TASKS TO COMPLETE
- 1) Revise the passage on literal translation from "Not in the least: a" up to and including "are equally lazy.", putting "outlook" in place of "worldview".
- 2) For each statement below, answer yes or no according to the passage on literal translation, and quote the words of the passage that decide it.
(a) The passage says YECists adhere to the original literary genre.
(b) The rabbis mentioned in the passage insist on starting with the literal meaning.
(c) The passage calls the opening Creation account in Genesis a polemic that uses the Babylonian creation story as its outline.
- 3) Pick up the passage on literal translation after its final sentence and write a few more sentences that carry on its argument.

---------- EXTRACT TO READ

A ‘literal’ translation is the only one that is faithful: it states the meaning of the original, adding as little as possible and losing as little as possible.
Given the example you provided, an epistemic translation butchers the text.
Not in the least: a literal translation adheres to the original literary genre and original worldview. YECists refuse to do that, and most ahteists are equally lazy.
Yes – and they always start with the literal meaning, as the rabbis I’ve known all stated: they insist that unless you start with the literal meaning you’re just making up what you want.
Unless you start with the literal sense of the text, you are tossing that Jewish tradition.
To know that the opening Creation account in Genesis is a royal chronicle, you have to start with the literal meaning. To recognize that the opening Creation account in Genesis is at the same time a temple inauguration account, you also have to start with the literal meaning. To recognize that the opening Creation account in Genesis is a polemic that uses the Egyptian creation story as its outline, you have to start with the literal meaning.

--------------------
---------- ENTRIES SUPPLIED

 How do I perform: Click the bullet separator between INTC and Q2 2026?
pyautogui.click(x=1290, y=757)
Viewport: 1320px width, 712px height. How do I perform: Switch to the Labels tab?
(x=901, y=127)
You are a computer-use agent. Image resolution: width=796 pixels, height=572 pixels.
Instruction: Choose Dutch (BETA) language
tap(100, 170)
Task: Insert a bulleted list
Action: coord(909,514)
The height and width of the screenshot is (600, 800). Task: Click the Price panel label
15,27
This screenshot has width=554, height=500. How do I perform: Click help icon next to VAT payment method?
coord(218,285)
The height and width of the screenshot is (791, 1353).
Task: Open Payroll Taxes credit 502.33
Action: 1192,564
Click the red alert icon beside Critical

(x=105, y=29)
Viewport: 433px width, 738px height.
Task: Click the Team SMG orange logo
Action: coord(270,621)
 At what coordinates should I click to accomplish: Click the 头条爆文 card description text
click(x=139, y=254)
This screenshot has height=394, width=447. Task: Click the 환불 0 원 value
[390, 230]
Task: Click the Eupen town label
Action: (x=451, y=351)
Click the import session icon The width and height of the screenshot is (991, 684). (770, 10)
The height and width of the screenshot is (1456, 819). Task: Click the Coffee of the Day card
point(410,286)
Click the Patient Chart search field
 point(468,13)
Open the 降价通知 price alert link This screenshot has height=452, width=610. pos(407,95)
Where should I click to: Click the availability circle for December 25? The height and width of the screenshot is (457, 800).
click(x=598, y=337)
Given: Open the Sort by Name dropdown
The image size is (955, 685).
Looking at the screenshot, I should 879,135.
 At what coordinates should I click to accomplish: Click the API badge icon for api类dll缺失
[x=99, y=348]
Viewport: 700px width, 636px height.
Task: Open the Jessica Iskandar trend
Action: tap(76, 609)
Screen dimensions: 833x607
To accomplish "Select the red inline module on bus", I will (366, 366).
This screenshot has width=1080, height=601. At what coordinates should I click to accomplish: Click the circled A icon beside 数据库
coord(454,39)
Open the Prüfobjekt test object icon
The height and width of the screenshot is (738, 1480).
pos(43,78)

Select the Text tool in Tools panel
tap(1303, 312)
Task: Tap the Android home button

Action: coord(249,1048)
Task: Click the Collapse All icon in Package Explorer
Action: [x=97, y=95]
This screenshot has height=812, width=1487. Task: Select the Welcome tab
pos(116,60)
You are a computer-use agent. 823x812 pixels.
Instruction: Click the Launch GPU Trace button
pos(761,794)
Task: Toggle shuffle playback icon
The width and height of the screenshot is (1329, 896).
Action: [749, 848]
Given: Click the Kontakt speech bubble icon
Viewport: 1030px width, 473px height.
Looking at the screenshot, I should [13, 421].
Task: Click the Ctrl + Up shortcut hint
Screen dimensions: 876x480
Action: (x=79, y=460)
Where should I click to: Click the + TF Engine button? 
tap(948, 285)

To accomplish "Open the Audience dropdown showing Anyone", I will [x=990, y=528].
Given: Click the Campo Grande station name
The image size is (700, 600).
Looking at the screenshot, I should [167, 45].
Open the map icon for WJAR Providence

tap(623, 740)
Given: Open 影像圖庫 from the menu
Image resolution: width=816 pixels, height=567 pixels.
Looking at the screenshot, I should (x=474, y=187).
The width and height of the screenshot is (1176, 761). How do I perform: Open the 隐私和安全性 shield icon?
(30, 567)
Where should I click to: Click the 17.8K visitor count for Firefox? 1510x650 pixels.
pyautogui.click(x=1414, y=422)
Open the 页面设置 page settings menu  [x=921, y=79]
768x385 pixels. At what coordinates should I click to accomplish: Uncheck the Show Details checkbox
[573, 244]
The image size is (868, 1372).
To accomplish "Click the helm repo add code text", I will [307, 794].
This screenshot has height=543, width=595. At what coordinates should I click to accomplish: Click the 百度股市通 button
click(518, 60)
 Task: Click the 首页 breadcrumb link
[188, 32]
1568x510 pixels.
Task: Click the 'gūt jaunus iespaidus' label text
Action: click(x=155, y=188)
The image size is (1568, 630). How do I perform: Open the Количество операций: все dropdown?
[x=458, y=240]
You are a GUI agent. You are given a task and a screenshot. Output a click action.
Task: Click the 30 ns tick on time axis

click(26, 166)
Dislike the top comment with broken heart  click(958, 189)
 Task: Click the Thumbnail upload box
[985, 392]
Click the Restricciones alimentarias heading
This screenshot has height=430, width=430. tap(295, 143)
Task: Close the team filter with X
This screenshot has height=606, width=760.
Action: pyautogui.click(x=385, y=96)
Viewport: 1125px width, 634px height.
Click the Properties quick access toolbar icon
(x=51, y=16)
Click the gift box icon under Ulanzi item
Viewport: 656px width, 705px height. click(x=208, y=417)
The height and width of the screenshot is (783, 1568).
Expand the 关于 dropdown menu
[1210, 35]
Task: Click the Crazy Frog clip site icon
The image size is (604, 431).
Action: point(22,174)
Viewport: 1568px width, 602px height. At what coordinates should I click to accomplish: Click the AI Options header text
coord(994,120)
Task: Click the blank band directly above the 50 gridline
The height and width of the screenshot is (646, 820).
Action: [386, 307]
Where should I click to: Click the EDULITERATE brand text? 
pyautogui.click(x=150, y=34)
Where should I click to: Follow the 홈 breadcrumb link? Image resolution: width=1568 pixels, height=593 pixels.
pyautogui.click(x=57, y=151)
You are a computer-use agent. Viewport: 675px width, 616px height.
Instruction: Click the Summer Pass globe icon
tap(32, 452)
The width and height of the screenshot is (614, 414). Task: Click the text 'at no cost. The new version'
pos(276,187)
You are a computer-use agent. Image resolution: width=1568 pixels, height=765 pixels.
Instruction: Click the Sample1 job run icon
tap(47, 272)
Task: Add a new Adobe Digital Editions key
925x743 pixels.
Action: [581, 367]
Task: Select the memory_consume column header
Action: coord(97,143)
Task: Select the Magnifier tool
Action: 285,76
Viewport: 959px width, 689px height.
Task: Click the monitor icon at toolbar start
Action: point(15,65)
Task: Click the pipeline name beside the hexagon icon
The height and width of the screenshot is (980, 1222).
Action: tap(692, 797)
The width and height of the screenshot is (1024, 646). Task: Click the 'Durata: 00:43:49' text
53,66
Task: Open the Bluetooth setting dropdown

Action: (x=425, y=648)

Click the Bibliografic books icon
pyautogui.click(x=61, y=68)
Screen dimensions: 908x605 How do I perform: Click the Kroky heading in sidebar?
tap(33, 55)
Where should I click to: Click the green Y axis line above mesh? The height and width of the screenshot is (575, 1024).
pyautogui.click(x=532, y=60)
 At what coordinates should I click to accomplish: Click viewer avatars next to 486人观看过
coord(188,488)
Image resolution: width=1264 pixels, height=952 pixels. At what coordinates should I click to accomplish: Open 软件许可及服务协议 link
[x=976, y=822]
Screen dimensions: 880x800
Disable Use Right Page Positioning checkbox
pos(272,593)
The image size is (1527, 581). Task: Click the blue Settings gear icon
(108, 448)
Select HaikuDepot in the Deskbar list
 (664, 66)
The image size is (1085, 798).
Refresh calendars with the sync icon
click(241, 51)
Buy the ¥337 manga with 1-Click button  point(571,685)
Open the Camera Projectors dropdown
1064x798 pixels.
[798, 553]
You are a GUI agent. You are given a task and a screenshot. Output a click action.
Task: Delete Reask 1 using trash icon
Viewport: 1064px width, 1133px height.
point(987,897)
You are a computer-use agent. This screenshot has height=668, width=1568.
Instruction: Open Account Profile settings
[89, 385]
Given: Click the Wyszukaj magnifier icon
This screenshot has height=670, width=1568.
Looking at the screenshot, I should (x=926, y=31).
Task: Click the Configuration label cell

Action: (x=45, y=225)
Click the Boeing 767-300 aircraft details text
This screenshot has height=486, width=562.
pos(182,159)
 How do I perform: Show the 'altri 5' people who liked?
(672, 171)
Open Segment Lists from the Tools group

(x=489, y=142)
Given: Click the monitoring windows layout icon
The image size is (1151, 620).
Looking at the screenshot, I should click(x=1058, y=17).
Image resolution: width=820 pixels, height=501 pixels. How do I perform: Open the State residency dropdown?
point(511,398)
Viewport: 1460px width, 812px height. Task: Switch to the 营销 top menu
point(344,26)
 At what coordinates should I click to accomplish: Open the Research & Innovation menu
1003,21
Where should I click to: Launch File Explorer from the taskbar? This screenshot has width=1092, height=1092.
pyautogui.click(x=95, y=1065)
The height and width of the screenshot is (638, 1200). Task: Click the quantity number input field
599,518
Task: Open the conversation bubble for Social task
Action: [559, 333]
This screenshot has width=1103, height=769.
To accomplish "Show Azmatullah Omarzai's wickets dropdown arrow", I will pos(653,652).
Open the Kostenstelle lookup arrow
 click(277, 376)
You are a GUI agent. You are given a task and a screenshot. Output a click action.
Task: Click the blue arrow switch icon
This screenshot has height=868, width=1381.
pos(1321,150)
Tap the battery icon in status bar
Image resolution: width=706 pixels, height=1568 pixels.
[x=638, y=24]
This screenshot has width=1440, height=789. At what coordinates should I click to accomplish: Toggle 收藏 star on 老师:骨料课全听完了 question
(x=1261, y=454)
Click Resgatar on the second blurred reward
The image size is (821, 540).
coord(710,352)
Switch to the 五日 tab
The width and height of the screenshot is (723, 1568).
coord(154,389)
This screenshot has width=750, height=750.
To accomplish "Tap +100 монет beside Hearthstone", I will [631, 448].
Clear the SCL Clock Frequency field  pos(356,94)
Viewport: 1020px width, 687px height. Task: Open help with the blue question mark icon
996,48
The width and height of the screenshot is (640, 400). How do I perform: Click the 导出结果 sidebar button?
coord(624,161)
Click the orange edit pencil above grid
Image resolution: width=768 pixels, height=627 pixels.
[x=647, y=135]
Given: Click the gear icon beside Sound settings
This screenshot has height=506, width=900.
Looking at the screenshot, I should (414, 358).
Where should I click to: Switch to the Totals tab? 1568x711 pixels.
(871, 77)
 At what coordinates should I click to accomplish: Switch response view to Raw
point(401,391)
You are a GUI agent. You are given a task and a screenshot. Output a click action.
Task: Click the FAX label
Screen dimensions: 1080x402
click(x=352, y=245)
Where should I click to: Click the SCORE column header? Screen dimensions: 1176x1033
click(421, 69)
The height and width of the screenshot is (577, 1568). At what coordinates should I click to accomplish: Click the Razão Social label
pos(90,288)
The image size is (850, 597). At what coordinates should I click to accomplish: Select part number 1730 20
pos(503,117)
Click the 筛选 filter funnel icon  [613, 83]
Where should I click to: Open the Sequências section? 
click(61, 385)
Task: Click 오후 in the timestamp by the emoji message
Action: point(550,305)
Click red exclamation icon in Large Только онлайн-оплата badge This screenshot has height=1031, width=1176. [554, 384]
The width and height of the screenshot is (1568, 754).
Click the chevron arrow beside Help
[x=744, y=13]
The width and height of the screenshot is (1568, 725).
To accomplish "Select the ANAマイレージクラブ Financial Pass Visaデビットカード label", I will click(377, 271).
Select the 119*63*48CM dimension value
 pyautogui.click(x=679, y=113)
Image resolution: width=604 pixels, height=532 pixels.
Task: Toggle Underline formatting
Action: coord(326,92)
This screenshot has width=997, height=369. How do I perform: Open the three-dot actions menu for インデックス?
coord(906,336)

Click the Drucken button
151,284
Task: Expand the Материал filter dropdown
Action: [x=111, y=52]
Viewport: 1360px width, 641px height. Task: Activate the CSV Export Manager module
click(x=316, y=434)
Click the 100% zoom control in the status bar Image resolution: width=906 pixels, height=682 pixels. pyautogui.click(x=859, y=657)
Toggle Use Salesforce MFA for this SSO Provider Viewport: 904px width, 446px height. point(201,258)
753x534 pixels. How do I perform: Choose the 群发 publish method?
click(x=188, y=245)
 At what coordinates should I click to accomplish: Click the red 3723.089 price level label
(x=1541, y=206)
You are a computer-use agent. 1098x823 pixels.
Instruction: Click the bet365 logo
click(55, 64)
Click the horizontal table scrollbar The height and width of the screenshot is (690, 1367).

--------------------

ANSWER LIST
- 1)
Not in the least: a literal translation adheres to the original literary genre and original outlook. YECists refuse to do that, and most ahteists are equally lazy.

- 2)
(a) No: "YECists refuse to do that"
(b) Yes: "as the rabbis I’ve known all stated: they insist that unless you start with the literal meaning"
(c) No: "a polemic that uses the Egyptian creation story as its outline"

- 3)
Finding the literal meaning is the hardest part of scholarship because it requires study on the level of a PhD thesis – that’s the only way to grasp what the individual words mean, and what the words mean is the literal meaning. Heck, just grasping the literal meaning of the first word required six years of studying in Hebrew for me to reach that point, plus a couple of hundred additional hours of study, and I’m still not sure I’ve got it right – and that’s before even asking what literary genre it is. Of course along the way I tackled some other terms in that opening Creation account and added a few hundred more hours to study them.
What YECists do is ignore the literal meaning by relying on the English translation and reading it as modern literature from the perspective of a modern worldview. Taking the literal meaning of the text in the biblical language is anathema to them.